** begin Reading passage **

Kyra Cornelius Kramer

Anne Boleyn’s Final Sacrament

Anne Boleyn spent 18 May 1536 preparing for death.

Imperial ambassador Eustace Chapuys, a man who hated her and refered to her as ‘the concubine’ and worse, reported one of the ladies who attended Anne in the Tower had sent him, “word, in great secrecy, that before and after [Anne] receiving the Holy Sacrament, she affirmed, on peril of her soul’s damnation, that she had not misconducted herself so far as her husband the King was concerned.” Even Chapuys seemed shaken by this revelation. Regardless of how much he disliked her, she was clearly dying for a crime she had not committed. 

Chapuys further reported to Emperor Charles V that, “No one ever shewed more courage or greater readiness to meet death than she did, having, as the report goes, begged and solicited those under whose keeping she was to hasten the execution.” When Anne was informed that her beheading would not take place on the 18th, but would be put off until the next day, “she seemed sorry, and begged and entreated the governor of the Tower (Sir William Kingston), for God’s sake, to go to the King, and beg of him that, since she was well disposed and prepared for death, she should be dispatched immediately.”

Anne was also reported to have been ‘merry’ the day before her death, joking that she had “heard say the executioner was very good and I have but a little neck.”  When she made this jest, according to Kingston, “she put her hand around [her neck], laughing heartily.”  Kingston saw this as evidence that Anne had “much joy and pleasure in death” rather than that Anne was employing gallows humor to prevent herself from falling into hysteria.

** end Reading passage **

# Stated problem A
Please reproduce the passage on Anne Boleyn's final day from "Imperial ambassador Eustace" up to and including "had not committed.".
# Stated problem B
Summarize the passage on Anne Boleyn's final day in two sentences.

** begin Provided material **

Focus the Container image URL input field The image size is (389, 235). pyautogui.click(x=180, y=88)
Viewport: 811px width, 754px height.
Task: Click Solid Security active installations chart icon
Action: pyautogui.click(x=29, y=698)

** end Provided material **

# Final result A
Imperial ambassador Eustace Chapuys, a man who hated her and refered to her as ‘the concubine’ and worse, reported one of the ladies who attended Anne in the Tower had sent him, “word, in great secrecy, that before and after [Anne] receiving the Holy Sacrament, she affirmed, on peril of her soul’s damnation, that she had not misconducted herself so far as her husband the King was concerned.” Even Chapuys seemed shaken by this revelation. Regardless of how much he disliked her, she was clearly dying for a crime she had not committed.

# Final result B
Anne Boleyn spent 18 May 1536 preparing for death. Eustace Chapuys, who hated her, reported that she swore around the Holy Sacrament that she had not misconducted herself toward the King, that she faced death with great courage, and that she begged to be executed at once when it was put off, while Sir William Kingston said she joked merrily about her little neck.